(Saved entries)
▼

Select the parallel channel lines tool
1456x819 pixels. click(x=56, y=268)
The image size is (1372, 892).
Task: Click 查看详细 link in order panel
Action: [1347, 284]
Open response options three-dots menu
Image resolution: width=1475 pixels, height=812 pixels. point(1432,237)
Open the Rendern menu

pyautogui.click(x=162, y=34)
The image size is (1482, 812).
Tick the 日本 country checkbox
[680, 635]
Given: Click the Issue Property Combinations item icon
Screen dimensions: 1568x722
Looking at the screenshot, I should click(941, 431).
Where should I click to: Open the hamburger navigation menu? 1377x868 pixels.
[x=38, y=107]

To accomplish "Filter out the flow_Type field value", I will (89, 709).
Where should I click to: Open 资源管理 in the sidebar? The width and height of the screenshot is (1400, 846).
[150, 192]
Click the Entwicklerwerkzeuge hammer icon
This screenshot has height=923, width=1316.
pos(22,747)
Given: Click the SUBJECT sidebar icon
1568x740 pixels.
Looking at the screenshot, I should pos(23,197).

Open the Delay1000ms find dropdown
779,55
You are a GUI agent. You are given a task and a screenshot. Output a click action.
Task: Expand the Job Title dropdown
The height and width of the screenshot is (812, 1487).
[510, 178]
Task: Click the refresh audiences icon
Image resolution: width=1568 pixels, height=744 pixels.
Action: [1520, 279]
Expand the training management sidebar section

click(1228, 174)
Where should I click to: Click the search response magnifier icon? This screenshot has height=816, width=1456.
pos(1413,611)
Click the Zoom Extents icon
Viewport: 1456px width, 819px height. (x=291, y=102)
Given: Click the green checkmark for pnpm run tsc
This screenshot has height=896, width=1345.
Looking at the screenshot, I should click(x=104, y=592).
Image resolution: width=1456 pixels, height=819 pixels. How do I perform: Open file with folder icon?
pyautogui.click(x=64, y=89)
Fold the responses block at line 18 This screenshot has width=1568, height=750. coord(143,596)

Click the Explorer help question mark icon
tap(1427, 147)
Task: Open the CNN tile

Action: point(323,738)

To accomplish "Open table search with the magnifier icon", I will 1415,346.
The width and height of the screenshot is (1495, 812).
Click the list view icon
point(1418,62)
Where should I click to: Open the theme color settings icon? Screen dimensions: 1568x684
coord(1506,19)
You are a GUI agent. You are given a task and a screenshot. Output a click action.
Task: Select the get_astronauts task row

▲

Your assignment:
Working from the records above, find how many lines contain the string "will" and answer with the bare number.

Your solution:
2